● **OBJECTIVE**
Please name the two Upanishads for whose Bhashyam Sureshwara wrote the Vaartikam, according to the Deivathin Kural translation below.

● **TEXT SEGMENT**
Sunday, April 29, 2012

DEIVATHIN KURAL # 166 (Vol # 5) Dated 29 Apr 2012

DEIVATHIN KURAL # 166 (Vol # 5) Dated 29 Apr 2012

(These e-mails are translations of talks given by PeriyavaaL of Kanchi Kaamakoti Peetam, over a period of some 60 years while he was the pontiff in the earlier part of the last century. These have been published by Vanadi Padippagam, Chennai, in seven volumes of a thousand pages each as Deivathin Kural. Today we are going ahead from the middle of page No 1032 of Vol 5 of the Tamil original. The readers may note that herein ‘man/he’ includes ‘woman/she’ too mostly. These e-mails are all available at updated constantly)

1118. What AachaaryaaL thought becomes an idea in the mind of Sureshwara and causes him to write the ‘Naishkarmya Siddhi’ for the other disciples to know the honesty and integrity of Sureshwara. As there was an initial obstacle, ‘Saareeraka Vaartikam’ for the Brhma Sutra Bhashyam was never written. But as desired by our AachaaryaaL and other disciples of his, he wrote the Vaartikam for the Bhashyam for two Upanishads only. One is the Vaartikam for the Bhashyam by our AachaaryaaL, for the Taitreeya Upanishad which is in wide usage in Krishna Yajur Vedam in South India; and the other is the Vaartikam for the Bhashyam for Bruhad AaraNyaka Upanishad of Sukla Yajur Veda followed by a majority of people in North India. Then he has written his meanings with comments on the DakshiNa Murthy Stotram by our AachaaryaaL known as ‘Maanasa + Ullaasam = Maanasollaasam’.

● **RECORDED DATA**

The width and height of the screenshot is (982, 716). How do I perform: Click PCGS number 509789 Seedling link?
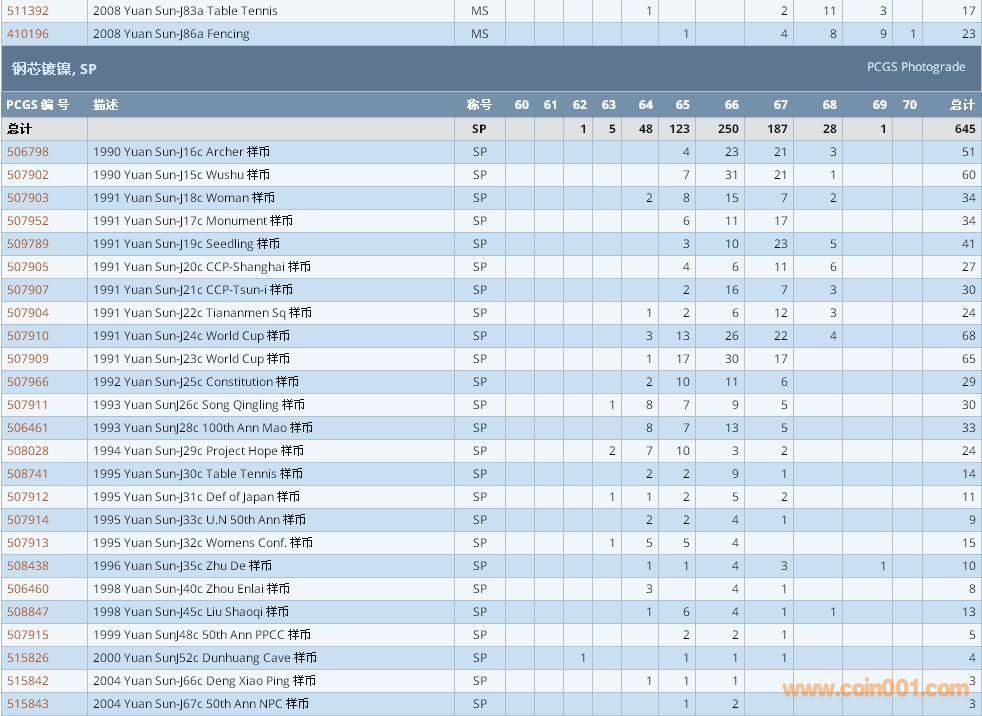(27, 244)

● **PROBLEM SOLUTION**
The Taitreeya Upanishad and the Bruhad AaraNyaka Upanishad.